EXTRACTED TEXT >>

______

Aging is the result of a set of gradual changes in the organism that reduce the physiological ability to regulate functions of the body, and respond appropriately to illnesses or external changes.
Pets kept in good living conditions at home who have received proper veterinary care live longer and better lives — which is why it is important that you be well-informed about the needs of each species and breed, and provide regular check-ups after your pet reaches certain age.
At what age is a pet considered a senior patient?
It is commonly accepted that big dogs become old at the age of 7, and small breeds or cats at 10. Nevertheless, signs of aging do not appear at an exact age nor with a certain size, but in relation to several circumstances.
There are a few variables that influence the aging process:
- Genetics: smaller dog breeds usually live longer than giant dogs, and half-breed animals live longer than purebreds. However, some breeds are more prone than others to certain illnesses, independently of their size.
Cats do not present racial differences regarding longevity.
- Food: undernourished pets have a shorter life expectancy than those who are properly fed.
Also, obese animals live less than those kept in their ideal weight, as they are predisposed to cardiovascular and musculoskeletal complaints, and diabetes — among other things. At the same time, surgery is riskier for overweight pets.
- Environmental factors: one of the environmental factors in the aging process is that animals that live indoors have longer lifespans than those living outdoors.
Consequently, the living conditions that we provide our pets will directly influence their longevity and quality of life.
What illnesses do senior pets suffer more often?

______

DATASET EXTRACT >>

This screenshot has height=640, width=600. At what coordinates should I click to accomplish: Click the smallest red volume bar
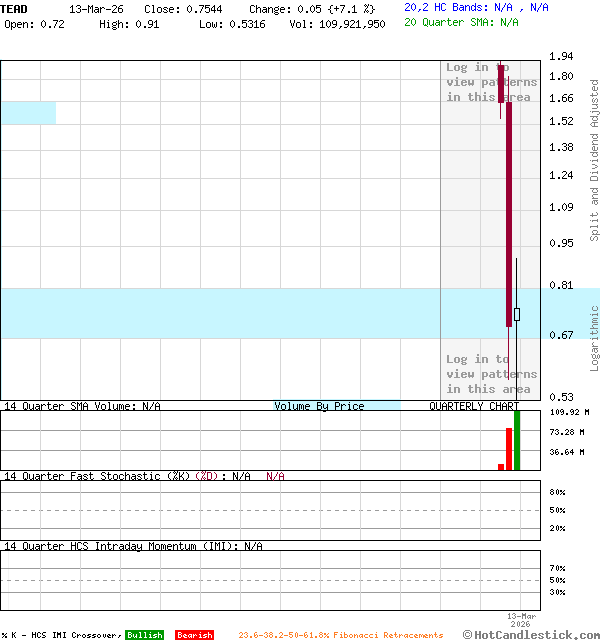pyautogui.click(x=501, y=466)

______

BRIEF A >> List the variables that the text on aging in pets names as influencing the aging process.
BRIEF B >> Write the next part of the text on aging in pets, starting after its final sentence.
The data has no role in this exercise.

TASK RESPONSE A >> Genetics, food, environmental factors

TASK RESPONSE B >>
A senior patient is not going to be affected by a single illness. For that reason, when we explore a patient we need to obtain a wide view of all the complaints that they might show.
The most common illnesses of old pets are:
What does a geriatric check-up entail?
Preventive geriatric medicine is an essential tool to control the effects of aging, and grant our senior pets the best quality of life for as long as possible. Regular check-ups help prevent illness and allow for early diagnosis of medical conditions, allowing your pet to receive timely, effective treatment.
The basic elements of a geriatric check-up are:
- Full physical examination
- Complete blood work
- Urine tests
- Thoracic and abdominal radiography
- Vaginal cytology (females)
- Other tests that the veterinarian might deem appropriate considering the breed and case history of the patient
At what age should the first geriatric check-up take place?
The ideal age to perform the first geriatric check-up is between the ages of 7 and 9, though there are different estimates according to the pet’s size, as mentioned above.
We should bear in mind, either way, that the goal of this control panel is prevention and early diagnosis, so these ages are mere approximates.